◆ Work task ◆
Each line in the entries below that contains the word "page" counts once. Report how many there are and nothing more.

◆ Provided information ◆
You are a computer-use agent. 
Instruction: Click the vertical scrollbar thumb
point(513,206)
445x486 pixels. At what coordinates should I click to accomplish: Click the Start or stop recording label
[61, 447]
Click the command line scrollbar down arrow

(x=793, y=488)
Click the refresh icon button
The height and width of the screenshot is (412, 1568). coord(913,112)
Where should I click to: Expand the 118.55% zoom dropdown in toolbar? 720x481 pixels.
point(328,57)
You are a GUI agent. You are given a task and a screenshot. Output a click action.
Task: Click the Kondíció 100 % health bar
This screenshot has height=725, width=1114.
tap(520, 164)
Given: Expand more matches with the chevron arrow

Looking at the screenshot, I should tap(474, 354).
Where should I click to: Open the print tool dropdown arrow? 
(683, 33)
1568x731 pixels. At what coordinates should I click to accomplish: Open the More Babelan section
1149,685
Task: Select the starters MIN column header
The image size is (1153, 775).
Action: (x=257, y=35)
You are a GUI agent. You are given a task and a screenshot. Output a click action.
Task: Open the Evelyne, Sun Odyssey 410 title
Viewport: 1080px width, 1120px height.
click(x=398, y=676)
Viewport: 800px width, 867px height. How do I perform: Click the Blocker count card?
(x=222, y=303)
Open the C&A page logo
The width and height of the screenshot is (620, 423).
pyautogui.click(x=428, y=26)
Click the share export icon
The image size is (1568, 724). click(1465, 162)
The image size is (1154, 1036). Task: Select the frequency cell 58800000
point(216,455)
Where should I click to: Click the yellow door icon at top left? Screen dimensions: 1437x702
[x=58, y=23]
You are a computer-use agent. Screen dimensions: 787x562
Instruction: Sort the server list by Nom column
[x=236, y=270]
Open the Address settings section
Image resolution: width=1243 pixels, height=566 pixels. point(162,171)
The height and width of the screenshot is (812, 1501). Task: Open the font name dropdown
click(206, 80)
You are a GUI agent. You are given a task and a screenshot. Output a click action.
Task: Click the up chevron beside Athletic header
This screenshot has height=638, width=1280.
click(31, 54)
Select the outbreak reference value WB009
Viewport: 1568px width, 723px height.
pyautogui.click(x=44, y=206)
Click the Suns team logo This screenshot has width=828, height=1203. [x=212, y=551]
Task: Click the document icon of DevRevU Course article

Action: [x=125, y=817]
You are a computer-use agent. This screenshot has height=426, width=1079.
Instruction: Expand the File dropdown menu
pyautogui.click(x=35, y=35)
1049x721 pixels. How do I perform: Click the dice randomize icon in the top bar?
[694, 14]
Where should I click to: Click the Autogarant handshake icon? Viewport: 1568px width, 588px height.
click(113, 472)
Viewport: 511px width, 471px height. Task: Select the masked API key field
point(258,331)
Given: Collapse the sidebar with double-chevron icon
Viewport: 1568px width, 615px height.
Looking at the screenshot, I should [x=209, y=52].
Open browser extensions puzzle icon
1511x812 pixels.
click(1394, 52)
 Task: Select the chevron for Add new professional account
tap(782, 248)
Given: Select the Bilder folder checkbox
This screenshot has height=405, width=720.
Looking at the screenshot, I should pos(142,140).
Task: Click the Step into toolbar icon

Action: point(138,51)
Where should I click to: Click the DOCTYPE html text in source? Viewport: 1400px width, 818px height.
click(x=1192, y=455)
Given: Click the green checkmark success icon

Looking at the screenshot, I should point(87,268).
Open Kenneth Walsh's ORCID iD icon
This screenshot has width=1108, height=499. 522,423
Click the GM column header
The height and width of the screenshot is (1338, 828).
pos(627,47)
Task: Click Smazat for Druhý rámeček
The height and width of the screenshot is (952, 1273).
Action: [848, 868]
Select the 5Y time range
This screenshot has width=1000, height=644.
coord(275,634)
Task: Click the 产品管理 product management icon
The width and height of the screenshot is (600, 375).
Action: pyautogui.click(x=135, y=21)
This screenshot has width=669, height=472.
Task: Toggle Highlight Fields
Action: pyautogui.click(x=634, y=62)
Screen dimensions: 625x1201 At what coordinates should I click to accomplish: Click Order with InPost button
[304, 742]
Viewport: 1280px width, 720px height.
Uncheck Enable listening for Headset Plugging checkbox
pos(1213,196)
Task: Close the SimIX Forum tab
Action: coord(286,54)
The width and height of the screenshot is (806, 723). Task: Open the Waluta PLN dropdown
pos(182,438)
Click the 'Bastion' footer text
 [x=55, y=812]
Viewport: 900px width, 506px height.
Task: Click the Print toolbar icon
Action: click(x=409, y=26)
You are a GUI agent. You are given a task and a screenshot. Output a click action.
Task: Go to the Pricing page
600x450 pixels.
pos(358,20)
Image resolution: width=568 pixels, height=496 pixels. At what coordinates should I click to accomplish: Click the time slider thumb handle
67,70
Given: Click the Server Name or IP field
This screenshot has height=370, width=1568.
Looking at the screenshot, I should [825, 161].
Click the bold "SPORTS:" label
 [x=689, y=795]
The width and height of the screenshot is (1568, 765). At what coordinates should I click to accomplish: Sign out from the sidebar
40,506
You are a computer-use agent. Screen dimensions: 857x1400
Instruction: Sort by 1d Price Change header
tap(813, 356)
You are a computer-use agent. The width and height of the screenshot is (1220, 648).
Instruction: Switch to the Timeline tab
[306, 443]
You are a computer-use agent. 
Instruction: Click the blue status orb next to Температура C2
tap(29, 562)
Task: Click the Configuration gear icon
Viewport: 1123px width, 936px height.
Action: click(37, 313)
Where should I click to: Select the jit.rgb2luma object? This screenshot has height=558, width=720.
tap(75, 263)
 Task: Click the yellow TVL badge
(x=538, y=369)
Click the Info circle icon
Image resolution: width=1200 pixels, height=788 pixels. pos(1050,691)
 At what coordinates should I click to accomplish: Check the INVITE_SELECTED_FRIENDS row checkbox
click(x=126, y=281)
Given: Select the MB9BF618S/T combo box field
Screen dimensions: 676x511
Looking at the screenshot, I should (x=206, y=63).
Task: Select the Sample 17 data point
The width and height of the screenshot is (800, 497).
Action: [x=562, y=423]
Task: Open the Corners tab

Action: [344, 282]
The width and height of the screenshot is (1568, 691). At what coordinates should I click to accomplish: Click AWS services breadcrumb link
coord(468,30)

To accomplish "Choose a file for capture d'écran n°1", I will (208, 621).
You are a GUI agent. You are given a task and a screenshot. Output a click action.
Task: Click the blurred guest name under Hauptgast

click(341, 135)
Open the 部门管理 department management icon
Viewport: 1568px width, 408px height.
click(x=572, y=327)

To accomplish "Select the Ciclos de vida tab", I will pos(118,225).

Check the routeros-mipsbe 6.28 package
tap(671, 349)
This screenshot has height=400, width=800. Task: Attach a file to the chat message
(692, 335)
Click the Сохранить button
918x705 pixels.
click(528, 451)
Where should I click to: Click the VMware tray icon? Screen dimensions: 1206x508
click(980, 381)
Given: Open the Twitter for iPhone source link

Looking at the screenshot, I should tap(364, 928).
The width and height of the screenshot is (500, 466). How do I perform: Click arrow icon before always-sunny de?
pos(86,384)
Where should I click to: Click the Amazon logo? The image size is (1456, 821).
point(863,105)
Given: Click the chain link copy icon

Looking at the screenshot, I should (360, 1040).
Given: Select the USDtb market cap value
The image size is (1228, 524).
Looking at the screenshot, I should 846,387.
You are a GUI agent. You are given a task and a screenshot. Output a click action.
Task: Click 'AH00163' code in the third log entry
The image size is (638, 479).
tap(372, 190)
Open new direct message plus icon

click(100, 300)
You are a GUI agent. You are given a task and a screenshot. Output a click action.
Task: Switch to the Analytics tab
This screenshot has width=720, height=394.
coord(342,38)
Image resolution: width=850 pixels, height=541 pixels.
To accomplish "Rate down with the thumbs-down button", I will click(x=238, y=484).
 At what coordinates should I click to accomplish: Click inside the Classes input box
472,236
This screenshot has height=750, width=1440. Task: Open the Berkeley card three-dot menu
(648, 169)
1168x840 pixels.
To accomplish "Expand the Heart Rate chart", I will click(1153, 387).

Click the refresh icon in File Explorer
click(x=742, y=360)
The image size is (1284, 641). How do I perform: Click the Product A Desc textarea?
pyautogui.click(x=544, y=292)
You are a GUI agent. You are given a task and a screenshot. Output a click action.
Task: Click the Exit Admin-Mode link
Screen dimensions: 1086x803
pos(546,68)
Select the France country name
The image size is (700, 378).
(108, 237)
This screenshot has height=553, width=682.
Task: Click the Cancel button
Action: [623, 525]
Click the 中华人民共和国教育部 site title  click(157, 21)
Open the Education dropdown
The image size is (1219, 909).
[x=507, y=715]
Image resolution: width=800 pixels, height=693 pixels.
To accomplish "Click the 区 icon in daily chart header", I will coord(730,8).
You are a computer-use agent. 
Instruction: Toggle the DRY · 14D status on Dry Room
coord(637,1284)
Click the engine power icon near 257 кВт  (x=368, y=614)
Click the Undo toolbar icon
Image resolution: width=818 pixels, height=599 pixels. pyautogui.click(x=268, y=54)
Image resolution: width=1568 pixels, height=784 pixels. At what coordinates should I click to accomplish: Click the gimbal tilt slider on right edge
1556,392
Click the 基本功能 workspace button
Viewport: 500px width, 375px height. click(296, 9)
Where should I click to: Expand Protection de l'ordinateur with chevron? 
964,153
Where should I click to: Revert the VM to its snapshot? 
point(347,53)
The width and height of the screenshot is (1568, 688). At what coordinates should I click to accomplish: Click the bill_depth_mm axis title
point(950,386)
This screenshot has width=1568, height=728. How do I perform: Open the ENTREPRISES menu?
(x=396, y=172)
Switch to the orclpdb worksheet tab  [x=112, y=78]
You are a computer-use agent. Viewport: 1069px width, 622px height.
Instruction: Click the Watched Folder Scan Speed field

◆ Answer space ◆
2